The counterpart to all this is the unfolding political situation in Zimbabwe that destabilizes the country. There are references to white settler farmers losing their lands and being murdered. The country’s economy collapses because of governmental ineptitude and mismanagement. The black/white tension is just below the surface of the narrative. But then there’s Lloyd, staying on as a professor at the university, not fleeing the country after the land transfers begin. And Memory—who is visibly white but not regarded as such by Africans—living with a white man, benefitting from his education, money, and culture. That fact does not set well with the charges against her that she murdered him in order to gain access to his money.

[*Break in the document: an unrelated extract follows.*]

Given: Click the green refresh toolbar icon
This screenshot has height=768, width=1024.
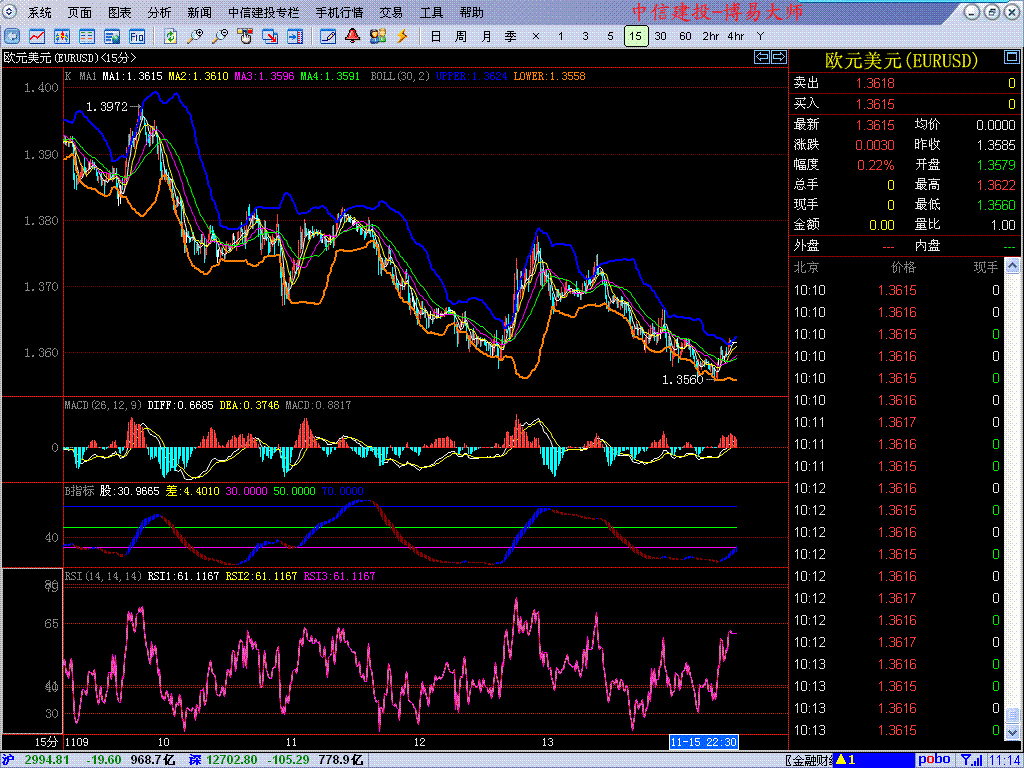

The Book of Memory is a bold undertaking because of Petina Gappah’s resolution of the various conflicts of her narrative. I refuse to divulge them here because that would not be fair to the reader. But, I can say, that suddenly the novel segues to issues of sexual identity, parental deception, and intolerance—all of these slipped into the earlier narrative so seamlessly that you realize that you have been prepared for the changes in characters and in their backgrounds when they finally occur. You are not so much surprised as left with a sense of wonder, admiration for the writer, who has plotted such a compelling narrative. And the final shift that suggests the possibility of racial healing, well that alone tells us something about the people of Zimbabwe we have failed to realize. So cheers for Petina Gappah and Memory’s own book of memory.